Sans contredit. Pourvu qu’il n’eût pas employé d’une façon déshonnête l’opulence qu’il aurait acquise par un commerce légitime ; qu’il eût éloigné de sa maison tous ces joueurs, tous ces parasites, tous ces fades complaisants, tous ces fainéants, tous ces pervers inutiles, et qu’il eût fait assommer à coups de bâton, par ses garçons de boutique, l’homme officieux qui soulage, par la variété, les maris du dégoût d’une cohabitation habituelle avec leurs femmes.

LUI.

Assommer, monsieur, assommer ! On n’assomme personne dans une ville bien policée. C’est un état honnête ; beaucoup de gens, même titrés, s’en mêlent. Et à quoi diable voulez-vous donc qu’on emploie son argent, si ce n’est à avoir bonne table, bonne compagnie, bons vins, belles femmes, plaisirs de toutes les couleurs, amusements de toutes les espèces ? J’aimerais autant être gueux que de posséder une grande fortune sans aucune de ces jouissances. Mais revenons à Racine. Cet homme n’a été bon que pour des inconnus et que pour le temps où il n’était plus.

MOI.

D’accord ; mais pesez le mal et le bien. Dans mille ans d’ici, il fera verser des larmes ; il sera l’admiration des hommes dans toutes les contrées de la terre ; il inspirera l’humanité, la commisération, la tendresse. On demandera qui il était, de quel pays, et on l’enviera à la France. Il a fait souffrir quelques êtres qui ne sont plus, auxquels nous ne prenons presque aucun intérêt ; nous n’avons rien à redouter ni de ses vices, ni de ses défauts. Il eût été mieux sans doute qu’il eût reçu de la nature la vertu d’un homme de bien avec les talents d’un grand homme.
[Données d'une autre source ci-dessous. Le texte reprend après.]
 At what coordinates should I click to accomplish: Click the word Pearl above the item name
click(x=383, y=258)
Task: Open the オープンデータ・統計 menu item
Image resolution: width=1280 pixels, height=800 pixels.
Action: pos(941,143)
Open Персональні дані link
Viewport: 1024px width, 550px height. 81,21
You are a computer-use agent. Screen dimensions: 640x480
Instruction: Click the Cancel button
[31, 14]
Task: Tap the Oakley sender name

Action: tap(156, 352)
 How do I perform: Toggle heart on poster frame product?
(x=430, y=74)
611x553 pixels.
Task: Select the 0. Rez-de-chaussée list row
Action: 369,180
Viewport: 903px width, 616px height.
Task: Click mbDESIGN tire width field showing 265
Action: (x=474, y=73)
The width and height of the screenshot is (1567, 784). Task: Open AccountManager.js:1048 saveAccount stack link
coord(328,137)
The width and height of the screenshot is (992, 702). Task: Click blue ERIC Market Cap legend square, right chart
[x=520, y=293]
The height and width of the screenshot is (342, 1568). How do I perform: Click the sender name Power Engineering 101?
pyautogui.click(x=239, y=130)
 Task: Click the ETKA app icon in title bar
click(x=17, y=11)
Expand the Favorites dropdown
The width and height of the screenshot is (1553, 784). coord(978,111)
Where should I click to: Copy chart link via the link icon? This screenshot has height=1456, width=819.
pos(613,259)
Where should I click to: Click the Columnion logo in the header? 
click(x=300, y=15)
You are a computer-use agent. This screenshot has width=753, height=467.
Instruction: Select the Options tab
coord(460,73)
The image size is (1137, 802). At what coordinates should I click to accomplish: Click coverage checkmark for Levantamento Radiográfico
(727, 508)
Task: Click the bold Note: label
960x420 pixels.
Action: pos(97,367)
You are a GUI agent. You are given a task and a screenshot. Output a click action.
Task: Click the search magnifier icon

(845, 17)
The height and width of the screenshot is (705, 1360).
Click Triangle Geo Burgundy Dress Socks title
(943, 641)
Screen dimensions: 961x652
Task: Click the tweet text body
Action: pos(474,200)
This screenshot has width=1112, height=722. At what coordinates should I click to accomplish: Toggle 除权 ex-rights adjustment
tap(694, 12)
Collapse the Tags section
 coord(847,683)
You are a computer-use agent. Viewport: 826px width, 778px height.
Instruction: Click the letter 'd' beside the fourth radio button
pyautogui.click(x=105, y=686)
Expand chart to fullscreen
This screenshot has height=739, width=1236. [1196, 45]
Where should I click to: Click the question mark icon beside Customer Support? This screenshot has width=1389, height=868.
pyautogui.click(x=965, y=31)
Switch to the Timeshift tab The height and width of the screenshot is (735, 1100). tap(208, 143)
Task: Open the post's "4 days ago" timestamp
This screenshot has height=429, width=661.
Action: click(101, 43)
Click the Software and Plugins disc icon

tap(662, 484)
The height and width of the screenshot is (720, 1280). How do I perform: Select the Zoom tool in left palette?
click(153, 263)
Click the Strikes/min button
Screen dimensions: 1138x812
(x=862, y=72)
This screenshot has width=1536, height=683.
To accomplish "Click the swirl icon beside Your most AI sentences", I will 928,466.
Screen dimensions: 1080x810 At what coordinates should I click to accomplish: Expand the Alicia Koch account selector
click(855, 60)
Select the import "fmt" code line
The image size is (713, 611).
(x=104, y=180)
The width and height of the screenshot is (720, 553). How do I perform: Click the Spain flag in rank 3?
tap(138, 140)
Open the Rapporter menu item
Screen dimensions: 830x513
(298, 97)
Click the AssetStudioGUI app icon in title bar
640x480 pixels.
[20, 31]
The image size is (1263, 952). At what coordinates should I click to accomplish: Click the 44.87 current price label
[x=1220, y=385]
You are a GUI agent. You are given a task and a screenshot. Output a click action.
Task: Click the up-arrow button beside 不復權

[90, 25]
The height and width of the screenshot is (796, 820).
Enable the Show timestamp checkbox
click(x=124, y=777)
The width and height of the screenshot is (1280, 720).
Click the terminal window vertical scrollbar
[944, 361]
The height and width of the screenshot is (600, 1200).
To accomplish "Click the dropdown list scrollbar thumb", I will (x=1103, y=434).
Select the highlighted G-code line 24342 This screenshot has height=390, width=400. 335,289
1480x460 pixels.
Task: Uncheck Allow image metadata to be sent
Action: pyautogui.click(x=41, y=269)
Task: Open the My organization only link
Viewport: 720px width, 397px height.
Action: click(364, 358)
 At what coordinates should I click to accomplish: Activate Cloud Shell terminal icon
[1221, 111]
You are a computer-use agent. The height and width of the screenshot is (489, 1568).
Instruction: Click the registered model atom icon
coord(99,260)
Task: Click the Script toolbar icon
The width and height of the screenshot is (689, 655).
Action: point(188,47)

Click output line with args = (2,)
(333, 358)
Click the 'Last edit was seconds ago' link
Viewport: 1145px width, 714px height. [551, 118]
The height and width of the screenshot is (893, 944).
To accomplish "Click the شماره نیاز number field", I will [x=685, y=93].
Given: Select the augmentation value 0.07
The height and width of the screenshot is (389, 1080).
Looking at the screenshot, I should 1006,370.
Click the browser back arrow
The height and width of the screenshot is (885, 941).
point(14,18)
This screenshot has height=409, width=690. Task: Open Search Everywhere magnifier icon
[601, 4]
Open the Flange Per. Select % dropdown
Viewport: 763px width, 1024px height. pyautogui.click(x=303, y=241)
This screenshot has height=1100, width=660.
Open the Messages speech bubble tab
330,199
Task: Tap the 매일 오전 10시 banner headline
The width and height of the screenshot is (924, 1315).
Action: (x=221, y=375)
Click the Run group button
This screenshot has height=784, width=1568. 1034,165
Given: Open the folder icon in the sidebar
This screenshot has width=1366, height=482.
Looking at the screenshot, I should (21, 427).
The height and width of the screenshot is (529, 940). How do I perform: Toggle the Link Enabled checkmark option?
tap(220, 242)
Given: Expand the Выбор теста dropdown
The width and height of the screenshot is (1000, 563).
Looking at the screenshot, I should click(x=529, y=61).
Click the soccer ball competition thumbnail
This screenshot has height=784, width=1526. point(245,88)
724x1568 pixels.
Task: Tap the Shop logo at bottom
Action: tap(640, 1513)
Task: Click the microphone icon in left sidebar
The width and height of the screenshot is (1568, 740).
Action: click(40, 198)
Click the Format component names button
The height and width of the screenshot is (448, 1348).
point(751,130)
C’est un arbre qui a fait sécher quelques arbres plantés dans son voisinage, qui a étouffé les plantes qui croissaient à ses pieds ; mais il a porté sa cime jusque dans la nue, ses branches se sont étendues au loin ; il a prêté son ombre à ceux qui venaient, qui viennent et qui viendront se reposer autour de son tronc majestueux ; il a produit des fruits d’un goût exquis, et qui se renouvellent sans cesse. Il serait à souhaiter que Voltaire eût encore la douceur de Duclos, l’ingénuité de l’abbé Trublet, la droiture de l’abbé d’Olivet ; mais puisque cela ne se peut, regardons la chose du côté vraiment intéressant ; oublions pour un moment le point que nous occupons dans l’espace et dans la durée, et étendons notre vue sur les siècles à venir, les régions les plus éloignées et les peuples à naître. Songeons au bien de notre espèce ; si nous ne sommes point assez généreux, pardonnons au moins à la nature d’avoir été plus sage que nous. Si vous jetez de l’eau froide sur la tête de Greuze, vous éteindrez peut-être son talent avec sa vanité. Si vous rendez Voltaire moins sensible à la critique, il ne saura plus descendre dans l’âme de Mérope, il ne vous touchera plus.

LUI.

Mais si la nature était aussi puissante que sage, pourquoi ne les a-t-elle pas faits aussi bons qu’elle les a faits grands ?

MOI.

Mais ne voyez-vous pas qu’avec un pareil raisonnement vous renversez l’ordre général, et que si tout ici-bas était excellent, il n’y aurait rien d’excellent ?

LUI.

Vous avez raison ; le point important est que vous et moi nous soyons, et que nous soyons vous et moi ; que tout aille d’ailleurs comme il pourra. Le meilleur ordre des choses, à mon avis, est celui où je devais être, et foin du plus parfait des mondes, si je n’en suis pas. J’aime mieux être, et même être impertinent raisonneur, que de n’être pas.